Challenge Solution

Why is that ibex? I would be really interested to know the potential pitfalls in doing this.

In the Big Nerd Ranch book they call a function from the printf function, for e.g. on pg. 51 the function abs() gets called in the printf there. Maybe that is more permissable because it is a mathematical and pre-defined function which might make a difference?

Appreciate your help and thanks for responding!

The Reason: Getting in the habit of minimising the number of lines inevitably leads to hard-to-understand and hard-to-maintain code.

To demonstrate this, let’s do a contrived but a simple exercise.

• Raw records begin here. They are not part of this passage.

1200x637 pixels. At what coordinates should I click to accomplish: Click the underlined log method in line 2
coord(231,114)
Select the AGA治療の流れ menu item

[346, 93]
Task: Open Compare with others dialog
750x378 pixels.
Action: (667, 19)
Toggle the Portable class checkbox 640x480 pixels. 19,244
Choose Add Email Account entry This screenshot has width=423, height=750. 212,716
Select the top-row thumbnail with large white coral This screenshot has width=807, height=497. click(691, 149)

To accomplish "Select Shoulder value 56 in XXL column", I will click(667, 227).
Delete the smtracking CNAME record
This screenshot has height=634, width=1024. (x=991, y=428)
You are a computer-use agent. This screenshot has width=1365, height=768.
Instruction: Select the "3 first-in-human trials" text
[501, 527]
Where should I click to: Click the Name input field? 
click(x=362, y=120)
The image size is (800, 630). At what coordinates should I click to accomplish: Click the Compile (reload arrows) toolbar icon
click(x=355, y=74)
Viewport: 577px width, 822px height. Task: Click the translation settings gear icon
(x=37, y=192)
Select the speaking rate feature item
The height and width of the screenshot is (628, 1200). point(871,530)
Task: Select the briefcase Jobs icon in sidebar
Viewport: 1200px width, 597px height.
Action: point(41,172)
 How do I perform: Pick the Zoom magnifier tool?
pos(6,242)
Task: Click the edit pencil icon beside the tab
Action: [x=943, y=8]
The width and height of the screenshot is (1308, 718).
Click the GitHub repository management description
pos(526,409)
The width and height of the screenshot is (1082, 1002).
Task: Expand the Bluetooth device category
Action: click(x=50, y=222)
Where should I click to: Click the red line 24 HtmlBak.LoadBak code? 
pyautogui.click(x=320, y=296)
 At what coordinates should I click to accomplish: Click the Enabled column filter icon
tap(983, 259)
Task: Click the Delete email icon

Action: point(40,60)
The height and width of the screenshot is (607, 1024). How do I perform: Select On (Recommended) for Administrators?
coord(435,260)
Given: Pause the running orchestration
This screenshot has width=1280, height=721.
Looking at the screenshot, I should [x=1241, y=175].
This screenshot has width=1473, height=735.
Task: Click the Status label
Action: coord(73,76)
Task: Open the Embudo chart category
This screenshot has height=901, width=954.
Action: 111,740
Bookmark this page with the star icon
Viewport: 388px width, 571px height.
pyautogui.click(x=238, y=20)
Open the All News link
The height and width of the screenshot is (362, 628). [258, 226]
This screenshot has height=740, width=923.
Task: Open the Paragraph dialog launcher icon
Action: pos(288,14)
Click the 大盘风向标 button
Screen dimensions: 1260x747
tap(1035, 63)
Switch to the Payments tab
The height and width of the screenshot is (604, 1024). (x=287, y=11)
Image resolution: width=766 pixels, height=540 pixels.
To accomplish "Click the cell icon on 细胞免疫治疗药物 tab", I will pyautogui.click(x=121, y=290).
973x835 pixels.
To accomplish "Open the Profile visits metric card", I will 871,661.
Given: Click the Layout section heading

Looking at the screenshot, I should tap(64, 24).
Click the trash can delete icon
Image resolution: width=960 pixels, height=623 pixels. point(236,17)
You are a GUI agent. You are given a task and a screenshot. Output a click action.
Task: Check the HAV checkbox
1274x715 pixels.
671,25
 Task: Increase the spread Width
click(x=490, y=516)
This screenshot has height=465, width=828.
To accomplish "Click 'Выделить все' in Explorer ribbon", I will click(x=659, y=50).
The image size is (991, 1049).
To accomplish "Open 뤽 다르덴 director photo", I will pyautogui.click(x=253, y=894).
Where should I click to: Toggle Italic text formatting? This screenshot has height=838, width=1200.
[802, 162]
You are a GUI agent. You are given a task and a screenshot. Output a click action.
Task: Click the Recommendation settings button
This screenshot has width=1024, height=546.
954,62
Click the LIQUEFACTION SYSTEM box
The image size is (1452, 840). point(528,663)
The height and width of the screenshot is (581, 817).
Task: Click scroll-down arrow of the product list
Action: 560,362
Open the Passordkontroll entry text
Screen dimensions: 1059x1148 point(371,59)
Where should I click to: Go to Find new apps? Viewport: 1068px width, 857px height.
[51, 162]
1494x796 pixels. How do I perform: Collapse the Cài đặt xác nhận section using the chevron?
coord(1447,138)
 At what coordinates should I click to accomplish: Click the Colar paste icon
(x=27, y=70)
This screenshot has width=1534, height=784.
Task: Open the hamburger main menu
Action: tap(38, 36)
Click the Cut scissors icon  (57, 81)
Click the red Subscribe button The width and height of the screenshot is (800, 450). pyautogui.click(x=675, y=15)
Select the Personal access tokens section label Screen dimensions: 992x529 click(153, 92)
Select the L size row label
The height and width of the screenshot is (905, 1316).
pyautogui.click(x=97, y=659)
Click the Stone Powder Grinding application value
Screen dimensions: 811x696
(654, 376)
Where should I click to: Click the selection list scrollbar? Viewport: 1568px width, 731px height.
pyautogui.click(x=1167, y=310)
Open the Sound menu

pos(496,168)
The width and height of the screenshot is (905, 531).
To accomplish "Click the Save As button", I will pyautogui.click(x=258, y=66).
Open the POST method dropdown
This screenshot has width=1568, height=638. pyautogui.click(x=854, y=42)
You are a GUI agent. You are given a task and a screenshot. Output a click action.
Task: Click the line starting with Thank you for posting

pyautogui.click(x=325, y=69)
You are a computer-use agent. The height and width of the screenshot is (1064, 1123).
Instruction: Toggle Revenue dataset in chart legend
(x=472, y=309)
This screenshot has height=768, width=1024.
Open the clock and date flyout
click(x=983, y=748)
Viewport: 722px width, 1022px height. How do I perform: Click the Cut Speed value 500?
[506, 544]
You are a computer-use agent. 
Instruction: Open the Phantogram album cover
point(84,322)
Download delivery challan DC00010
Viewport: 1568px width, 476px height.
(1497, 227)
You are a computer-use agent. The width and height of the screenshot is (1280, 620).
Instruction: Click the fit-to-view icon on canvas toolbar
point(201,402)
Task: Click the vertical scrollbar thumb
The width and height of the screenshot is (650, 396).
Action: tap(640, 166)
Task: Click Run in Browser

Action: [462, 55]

Shown below are different versions of the same code written in different styles - concisely and verbosely.

Verbose Style
1-1.c (Version 1)

void Foo (int, int);
void Bar (int, int);
void FooBar (int, int, int);

const int fooVal = Foo (2, 3);
const int barVal = Bar (2, 3);
FooBar (1, fooVal, barVal, 6);

1-1.c (Version 2)

void Foo (int, int);
void Bar (int, int);
void FooBar (int, int, int);

const int fooVal = Foo (2, 3);
const int barVal = Bar (4, 3);
FooBar (1, fooVal, barVal, 6);

Concise Style
1-2.c (Version 1)

void Foo (int, int);
void Bar (int, int);
void FooBar (int, int, int);

FooBar (1, Foo (2, 3), Bar (2, 3), 6);

1-2.c (Version 2)

void Foo (int, int);
void Bar (int, int);
void FooBar (int, int, int);

FooBar (1, Foo (2, 3), Bar (4, 3), 6);

Now do the following.

Create 4 files from above - 1-1.c, 1-1.c.1, 1-2.c, and 1-2.c.1:

1. Copy and paste version 1 of 1-1.c to a text file named 1-1.c;
2. Copy and paste version 2 of 1-1.c to a text file named 1-1.c.1;
3. Copy and paste version 1 of 1-2.c to a text file named 1-2.c;
4. Copy and paste version 2 of 1-2.c to a text file named 1-2.c.1;

Using your favourite tool (for example, command-line diff tool or FileMerge App), compare:

• 1-1.c to 1-1.c.1; and
• 1-2.c to 1-2.c.1

In which style of code did you find it easier to be able to tell precisely what has changed?

Hello,

Thank you for all your takes! It really start to be understanding, and I think that it’s a wonderful idea to not publish the solutions in the book but let everyone try and communicate on the forum.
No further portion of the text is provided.